Goal |
Reproduce verbatim the stretch of the records from the line containing "Expand the 注意事项 link" through the line containing "Action: pyautogui.click(x=14, y=14)", both lines included. Omit the pictures from your reproduction.

Material provided |
((

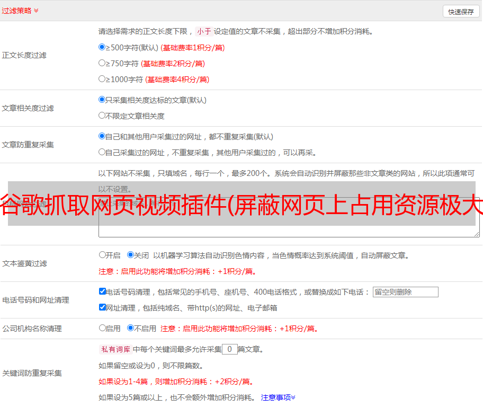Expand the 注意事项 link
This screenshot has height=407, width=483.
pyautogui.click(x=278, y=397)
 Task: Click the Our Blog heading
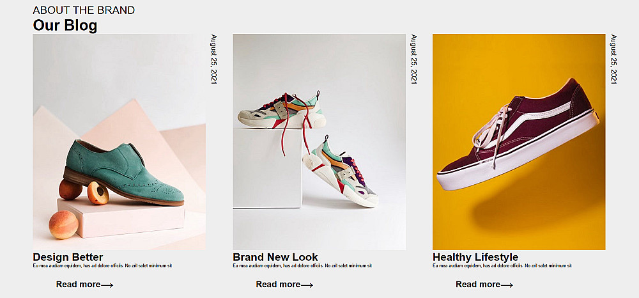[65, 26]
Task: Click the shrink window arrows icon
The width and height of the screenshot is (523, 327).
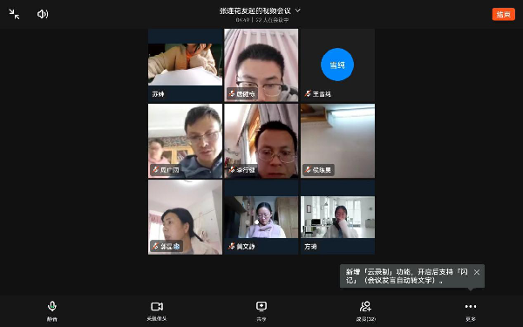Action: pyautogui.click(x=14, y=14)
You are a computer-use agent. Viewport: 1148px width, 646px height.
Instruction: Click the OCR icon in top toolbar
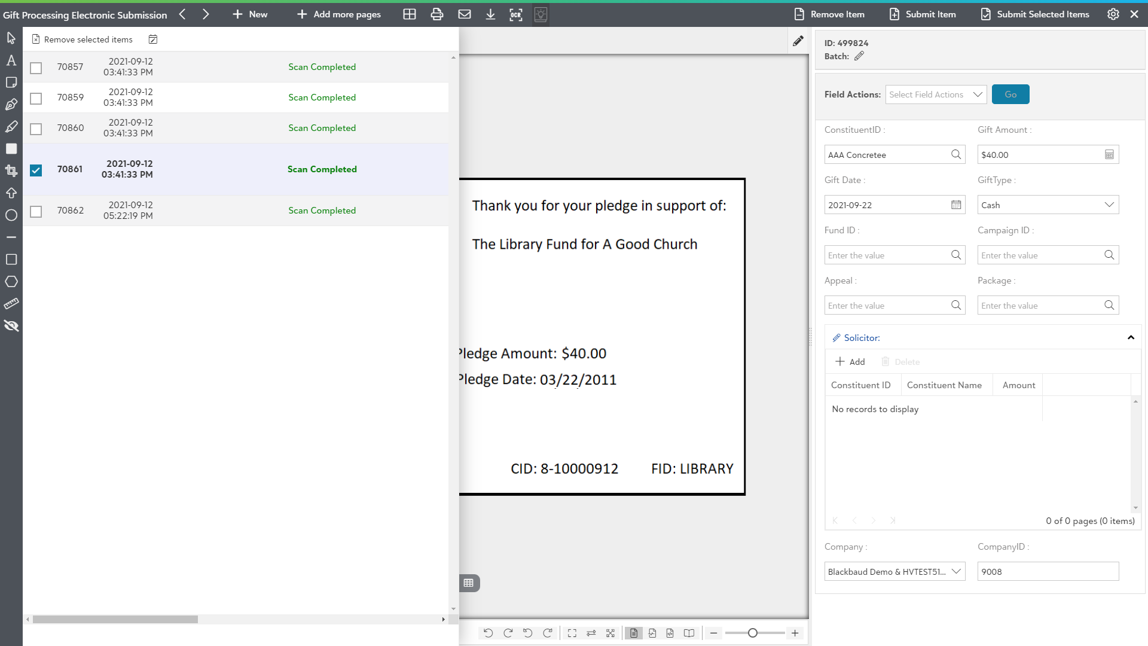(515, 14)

))
((

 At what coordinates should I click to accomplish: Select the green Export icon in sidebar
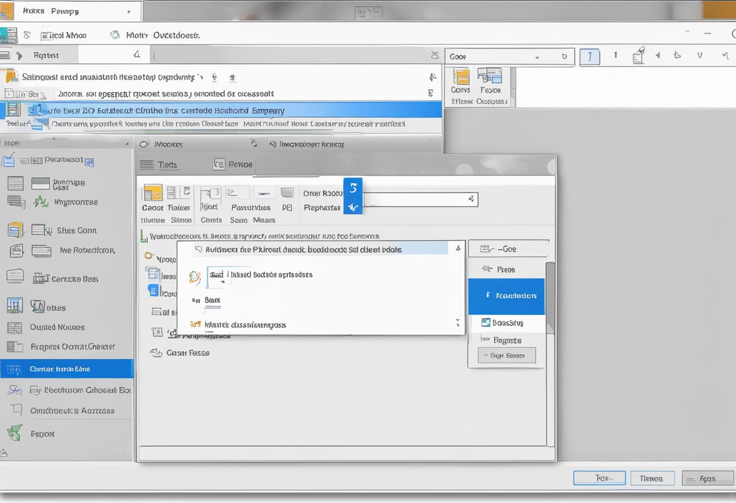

))

Problem solution |
Expand the 注意事项 link
This screenshot has height=407, width=483.
pyautogui.click(x=278, y=397)
 Task: Click the Our Blog heading
[65, 26]
Task: Click the shrink window arrows icon
The width and height of the screenshot is (523, 327).
Action: pyautogui.click(x=14, y=14)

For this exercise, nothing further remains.